See too often religion has been used to take away rights instead of uplifting them.  It’s been used to oppress instead of liberate.  It’s been used to put others in their places of not good enough, not moral enough, not loved enough by God.

However, Jesus doesn’t do any of that.  Rather, he continually tells us that we are loved.  He tells us that we are saved.  He tells us that he is with us, always.

And that is what matters.  See Jesus didn’t give criteria for this promise.  He didn’t send us a to-do list on how we can summon him and his salvation.  He didn’t include an “as long as you…” clause. No, there are no conditions for God entering into the world through the Immanuel.  There are no disqualifiers that would change who we are and whose we are.  There is nothing, not in death or life, things present or things to come, or anything else in all of creation that will separate us from the love of God in Christ Jesus our Lord.

So whether we think the world will end a certain way or not.  Whether we vote this way or that way.  Whether we thought Bing Crosby said “count on me” or knew it was “plan on me” all along, God will love us, God will welcome us, and God will be with us, just as God has always been and God always will.

This is the hope of Christmas that we look forward to in Advent.  This is the truth that drives our faith.  This is why we can be who we are as beloved and forgiven, redeemed and saved, welcomed and included parts of the body of Christ.  That even when things can be confusing, shocking, and disappointing, God’s love for us won’t change but rather we can lean into its strength and recognise how it strengthens us.

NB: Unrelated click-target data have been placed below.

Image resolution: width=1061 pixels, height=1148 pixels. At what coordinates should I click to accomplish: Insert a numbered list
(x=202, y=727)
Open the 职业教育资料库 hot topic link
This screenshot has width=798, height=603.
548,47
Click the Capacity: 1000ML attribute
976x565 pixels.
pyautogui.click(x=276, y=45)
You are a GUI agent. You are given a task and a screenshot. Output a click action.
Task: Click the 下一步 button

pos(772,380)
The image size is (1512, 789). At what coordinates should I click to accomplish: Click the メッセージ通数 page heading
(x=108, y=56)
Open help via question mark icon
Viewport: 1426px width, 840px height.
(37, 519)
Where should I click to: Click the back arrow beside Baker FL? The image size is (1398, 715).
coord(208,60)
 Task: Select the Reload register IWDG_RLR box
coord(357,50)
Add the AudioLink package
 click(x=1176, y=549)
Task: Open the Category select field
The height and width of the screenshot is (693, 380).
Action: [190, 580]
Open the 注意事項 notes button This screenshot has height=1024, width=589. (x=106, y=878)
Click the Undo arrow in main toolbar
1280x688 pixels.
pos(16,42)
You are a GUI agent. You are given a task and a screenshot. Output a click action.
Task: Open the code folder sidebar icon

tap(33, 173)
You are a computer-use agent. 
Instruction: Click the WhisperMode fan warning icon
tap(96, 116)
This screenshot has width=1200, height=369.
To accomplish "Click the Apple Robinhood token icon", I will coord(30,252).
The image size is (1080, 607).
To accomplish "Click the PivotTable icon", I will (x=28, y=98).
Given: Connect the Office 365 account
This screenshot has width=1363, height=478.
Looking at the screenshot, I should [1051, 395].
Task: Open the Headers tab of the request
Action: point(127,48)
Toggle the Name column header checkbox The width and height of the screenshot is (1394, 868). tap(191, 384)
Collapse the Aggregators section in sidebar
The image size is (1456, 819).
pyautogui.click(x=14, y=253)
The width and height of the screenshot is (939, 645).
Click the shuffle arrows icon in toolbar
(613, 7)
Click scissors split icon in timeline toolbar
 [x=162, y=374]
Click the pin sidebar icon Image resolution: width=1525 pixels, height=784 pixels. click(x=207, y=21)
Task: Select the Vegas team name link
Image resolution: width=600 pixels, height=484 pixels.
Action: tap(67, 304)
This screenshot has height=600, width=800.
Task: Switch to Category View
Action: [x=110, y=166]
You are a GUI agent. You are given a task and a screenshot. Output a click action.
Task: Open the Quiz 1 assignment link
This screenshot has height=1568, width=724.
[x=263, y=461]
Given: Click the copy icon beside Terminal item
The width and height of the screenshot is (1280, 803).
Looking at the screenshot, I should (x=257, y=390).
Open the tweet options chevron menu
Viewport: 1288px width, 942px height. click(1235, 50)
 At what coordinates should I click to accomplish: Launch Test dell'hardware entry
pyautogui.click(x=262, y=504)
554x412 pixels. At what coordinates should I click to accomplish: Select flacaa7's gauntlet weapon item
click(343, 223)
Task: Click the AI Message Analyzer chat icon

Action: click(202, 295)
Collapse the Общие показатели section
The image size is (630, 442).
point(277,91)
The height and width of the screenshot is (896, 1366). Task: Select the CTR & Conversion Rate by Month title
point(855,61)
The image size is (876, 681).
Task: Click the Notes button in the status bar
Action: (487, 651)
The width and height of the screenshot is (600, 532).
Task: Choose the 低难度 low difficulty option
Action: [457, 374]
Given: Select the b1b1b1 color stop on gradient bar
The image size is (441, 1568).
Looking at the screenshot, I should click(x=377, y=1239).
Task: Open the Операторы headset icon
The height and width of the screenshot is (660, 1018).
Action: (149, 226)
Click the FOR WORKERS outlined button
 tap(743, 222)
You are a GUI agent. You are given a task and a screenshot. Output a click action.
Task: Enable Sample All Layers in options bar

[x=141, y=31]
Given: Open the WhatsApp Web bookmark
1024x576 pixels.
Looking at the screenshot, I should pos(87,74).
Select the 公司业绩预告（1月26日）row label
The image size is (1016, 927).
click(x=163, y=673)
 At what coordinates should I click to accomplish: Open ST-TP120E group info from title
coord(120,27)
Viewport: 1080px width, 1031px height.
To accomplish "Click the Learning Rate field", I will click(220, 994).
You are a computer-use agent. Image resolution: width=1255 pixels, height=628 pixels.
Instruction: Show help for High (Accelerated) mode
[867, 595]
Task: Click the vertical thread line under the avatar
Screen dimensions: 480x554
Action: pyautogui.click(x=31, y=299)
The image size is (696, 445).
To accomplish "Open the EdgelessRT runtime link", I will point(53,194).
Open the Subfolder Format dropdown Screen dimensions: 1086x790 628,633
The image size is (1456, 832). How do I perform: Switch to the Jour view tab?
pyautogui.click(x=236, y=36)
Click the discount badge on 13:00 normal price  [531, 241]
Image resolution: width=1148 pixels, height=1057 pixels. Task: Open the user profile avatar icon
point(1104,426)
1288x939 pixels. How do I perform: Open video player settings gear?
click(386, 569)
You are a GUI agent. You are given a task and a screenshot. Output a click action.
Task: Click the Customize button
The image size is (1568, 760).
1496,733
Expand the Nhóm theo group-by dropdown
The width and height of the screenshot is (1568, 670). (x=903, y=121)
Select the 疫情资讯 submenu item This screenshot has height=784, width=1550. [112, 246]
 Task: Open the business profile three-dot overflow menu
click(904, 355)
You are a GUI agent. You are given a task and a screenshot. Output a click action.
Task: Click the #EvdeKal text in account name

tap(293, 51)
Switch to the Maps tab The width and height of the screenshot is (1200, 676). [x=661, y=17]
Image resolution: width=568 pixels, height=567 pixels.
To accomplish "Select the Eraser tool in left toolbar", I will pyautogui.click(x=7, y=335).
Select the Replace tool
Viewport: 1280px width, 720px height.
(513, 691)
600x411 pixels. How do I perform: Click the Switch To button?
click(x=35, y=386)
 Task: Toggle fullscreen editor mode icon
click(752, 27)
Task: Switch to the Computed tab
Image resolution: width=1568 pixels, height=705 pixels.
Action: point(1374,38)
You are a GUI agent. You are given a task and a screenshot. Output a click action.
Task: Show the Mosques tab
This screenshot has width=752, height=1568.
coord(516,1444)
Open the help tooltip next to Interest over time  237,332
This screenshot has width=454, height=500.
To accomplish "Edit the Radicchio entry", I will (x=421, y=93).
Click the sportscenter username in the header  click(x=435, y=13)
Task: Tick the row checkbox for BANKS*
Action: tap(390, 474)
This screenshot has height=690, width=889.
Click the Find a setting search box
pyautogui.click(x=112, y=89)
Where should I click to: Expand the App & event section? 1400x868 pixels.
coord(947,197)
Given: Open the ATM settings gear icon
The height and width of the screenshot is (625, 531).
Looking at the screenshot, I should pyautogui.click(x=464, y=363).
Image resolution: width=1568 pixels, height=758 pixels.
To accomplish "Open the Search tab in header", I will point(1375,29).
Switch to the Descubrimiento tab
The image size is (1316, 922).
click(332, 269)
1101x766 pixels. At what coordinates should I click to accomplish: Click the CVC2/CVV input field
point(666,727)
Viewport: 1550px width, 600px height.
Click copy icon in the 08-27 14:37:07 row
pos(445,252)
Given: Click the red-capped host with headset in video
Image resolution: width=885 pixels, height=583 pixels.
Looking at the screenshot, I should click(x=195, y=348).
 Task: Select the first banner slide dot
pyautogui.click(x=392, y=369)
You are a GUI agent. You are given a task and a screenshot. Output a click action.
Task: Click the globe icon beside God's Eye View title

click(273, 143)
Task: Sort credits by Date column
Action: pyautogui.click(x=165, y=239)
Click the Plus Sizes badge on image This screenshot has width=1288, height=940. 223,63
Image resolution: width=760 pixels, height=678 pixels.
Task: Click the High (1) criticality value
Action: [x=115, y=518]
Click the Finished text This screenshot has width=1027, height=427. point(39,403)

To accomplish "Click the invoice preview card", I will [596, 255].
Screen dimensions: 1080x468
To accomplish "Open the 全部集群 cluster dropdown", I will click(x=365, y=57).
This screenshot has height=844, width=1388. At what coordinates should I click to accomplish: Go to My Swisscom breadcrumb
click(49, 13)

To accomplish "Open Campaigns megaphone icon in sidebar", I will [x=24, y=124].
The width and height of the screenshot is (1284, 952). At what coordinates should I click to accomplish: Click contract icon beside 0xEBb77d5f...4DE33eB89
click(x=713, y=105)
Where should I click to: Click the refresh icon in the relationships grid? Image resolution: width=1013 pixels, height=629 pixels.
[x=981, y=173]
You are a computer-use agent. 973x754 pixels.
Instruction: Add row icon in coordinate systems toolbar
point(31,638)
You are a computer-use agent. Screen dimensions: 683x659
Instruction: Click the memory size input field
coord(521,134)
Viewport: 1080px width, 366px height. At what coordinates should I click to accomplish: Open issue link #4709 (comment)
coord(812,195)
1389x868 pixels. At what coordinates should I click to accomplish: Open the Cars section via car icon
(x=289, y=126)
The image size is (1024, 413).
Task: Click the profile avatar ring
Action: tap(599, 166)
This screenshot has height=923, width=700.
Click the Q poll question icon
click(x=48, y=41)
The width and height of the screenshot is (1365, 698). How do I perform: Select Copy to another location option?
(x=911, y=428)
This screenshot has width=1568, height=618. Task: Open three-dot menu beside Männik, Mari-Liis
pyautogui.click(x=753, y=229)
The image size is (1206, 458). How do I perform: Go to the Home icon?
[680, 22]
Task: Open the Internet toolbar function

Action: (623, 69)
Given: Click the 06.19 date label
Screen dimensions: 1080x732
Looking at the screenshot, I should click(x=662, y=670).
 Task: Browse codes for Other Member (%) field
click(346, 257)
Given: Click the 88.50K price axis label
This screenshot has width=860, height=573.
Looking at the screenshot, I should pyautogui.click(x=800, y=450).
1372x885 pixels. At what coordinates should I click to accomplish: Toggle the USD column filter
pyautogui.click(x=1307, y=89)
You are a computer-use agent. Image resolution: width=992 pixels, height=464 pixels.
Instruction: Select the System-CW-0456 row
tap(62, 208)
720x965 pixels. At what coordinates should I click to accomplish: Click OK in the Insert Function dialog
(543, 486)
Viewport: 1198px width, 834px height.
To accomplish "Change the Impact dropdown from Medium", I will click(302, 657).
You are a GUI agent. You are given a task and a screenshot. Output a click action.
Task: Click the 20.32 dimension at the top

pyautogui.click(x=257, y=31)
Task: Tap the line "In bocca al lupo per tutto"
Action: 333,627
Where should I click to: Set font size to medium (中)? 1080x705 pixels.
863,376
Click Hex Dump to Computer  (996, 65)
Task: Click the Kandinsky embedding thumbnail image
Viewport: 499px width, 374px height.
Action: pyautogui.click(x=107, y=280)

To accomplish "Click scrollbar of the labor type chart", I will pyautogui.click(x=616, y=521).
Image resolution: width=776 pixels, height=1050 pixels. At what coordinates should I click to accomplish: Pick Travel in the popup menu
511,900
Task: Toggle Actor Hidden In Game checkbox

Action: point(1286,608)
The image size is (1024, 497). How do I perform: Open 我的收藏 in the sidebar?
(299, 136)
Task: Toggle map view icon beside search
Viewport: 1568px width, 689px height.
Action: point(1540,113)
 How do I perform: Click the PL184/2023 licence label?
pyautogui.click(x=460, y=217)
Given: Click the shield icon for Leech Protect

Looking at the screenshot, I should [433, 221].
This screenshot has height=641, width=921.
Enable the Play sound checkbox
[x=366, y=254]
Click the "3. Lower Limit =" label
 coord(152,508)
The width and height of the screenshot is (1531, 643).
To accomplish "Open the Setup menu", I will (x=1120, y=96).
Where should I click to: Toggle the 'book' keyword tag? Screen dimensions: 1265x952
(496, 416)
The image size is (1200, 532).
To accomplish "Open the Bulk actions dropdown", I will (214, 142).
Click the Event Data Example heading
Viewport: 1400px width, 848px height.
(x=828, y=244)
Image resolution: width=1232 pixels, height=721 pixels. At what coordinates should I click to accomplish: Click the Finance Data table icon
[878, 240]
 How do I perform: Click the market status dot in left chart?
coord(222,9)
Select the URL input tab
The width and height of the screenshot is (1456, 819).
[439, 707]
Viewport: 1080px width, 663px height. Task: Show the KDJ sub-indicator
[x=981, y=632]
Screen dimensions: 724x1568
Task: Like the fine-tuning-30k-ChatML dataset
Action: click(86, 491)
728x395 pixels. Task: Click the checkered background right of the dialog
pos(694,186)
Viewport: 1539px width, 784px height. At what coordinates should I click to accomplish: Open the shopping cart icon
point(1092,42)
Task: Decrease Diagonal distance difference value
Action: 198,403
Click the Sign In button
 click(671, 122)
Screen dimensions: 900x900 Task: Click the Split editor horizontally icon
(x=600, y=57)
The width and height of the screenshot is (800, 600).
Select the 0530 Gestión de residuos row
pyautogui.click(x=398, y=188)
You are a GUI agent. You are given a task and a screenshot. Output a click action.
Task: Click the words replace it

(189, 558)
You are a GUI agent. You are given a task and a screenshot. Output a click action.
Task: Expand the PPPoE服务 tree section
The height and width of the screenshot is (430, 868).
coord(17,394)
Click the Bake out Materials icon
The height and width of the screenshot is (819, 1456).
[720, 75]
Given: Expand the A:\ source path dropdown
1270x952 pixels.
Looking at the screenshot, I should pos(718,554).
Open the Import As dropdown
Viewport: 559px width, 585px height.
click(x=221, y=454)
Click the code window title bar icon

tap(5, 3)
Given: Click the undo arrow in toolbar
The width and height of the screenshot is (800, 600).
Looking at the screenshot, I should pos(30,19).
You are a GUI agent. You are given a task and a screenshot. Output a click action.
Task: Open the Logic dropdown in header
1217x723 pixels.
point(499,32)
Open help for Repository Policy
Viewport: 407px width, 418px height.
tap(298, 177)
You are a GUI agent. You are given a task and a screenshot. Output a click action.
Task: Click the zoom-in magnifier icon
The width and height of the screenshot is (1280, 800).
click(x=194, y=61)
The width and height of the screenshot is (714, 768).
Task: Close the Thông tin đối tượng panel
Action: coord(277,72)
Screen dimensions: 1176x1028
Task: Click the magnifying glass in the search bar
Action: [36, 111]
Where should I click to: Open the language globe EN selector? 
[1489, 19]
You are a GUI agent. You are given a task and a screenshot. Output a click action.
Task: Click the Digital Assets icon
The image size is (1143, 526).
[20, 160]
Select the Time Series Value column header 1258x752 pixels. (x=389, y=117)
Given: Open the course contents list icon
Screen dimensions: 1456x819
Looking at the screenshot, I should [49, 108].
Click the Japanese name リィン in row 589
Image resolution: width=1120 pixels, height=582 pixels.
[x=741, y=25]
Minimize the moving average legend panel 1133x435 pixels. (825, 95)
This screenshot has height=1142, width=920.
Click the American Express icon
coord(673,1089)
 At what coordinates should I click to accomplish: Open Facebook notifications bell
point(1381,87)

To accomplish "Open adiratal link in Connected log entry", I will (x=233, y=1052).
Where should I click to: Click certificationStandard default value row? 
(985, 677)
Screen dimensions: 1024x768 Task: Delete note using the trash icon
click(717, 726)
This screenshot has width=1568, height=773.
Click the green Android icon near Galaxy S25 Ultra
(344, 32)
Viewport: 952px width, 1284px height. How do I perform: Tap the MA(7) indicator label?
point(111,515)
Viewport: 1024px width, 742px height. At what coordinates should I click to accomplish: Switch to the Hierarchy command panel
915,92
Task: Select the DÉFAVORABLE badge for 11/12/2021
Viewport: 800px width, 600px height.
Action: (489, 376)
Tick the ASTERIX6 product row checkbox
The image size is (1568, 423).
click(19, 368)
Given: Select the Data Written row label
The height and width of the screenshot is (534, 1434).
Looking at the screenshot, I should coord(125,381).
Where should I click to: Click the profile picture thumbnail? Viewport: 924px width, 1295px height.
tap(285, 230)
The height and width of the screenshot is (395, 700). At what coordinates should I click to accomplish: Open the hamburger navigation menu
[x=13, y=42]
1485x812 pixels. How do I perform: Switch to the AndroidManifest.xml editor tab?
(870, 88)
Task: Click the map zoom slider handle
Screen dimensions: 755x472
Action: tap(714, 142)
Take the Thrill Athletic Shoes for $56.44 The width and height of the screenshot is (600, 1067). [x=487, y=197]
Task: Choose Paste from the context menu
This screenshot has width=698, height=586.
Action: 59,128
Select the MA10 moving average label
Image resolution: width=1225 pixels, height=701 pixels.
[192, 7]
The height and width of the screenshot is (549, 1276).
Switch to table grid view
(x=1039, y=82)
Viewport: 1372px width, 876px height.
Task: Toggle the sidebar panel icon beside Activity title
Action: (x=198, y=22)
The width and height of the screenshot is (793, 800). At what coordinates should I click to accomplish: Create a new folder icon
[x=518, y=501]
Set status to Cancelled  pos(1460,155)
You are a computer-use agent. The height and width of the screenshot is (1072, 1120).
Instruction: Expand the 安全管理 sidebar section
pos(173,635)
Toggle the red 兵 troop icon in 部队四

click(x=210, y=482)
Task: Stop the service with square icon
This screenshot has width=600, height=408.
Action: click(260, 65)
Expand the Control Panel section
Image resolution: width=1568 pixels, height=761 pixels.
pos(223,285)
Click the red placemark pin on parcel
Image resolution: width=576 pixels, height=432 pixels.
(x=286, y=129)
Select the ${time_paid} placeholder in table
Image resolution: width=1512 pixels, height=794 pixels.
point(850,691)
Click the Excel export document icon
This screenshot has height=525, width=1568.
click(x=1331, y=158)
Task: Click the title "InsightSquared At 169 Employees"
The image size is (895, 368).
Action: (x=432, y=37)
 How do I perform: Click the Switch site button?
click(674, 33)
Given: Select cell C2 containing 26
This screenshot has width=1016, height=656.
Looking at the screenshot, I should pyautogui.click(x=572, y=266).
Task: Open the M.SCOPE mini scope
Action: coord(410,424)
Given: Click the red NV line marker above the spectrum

So go ahead, be wrong.  Make mistakes.  Sing different words and off key even, if that’s the best you can do.  Just know that through it all, the point was never to be right or the most moral or the most knowledgeable in faith and theology, but the point was always to just be loved, to be welcomed, and to be part of this eternal community together living in peace, joy, and hope.

So as we start this season of Advent and the church year, may we trust in the hope of God with us through Jesus, inviting us, forgiving us, and loving us as God’s own people in the world.  Thanks be to God.  Amen.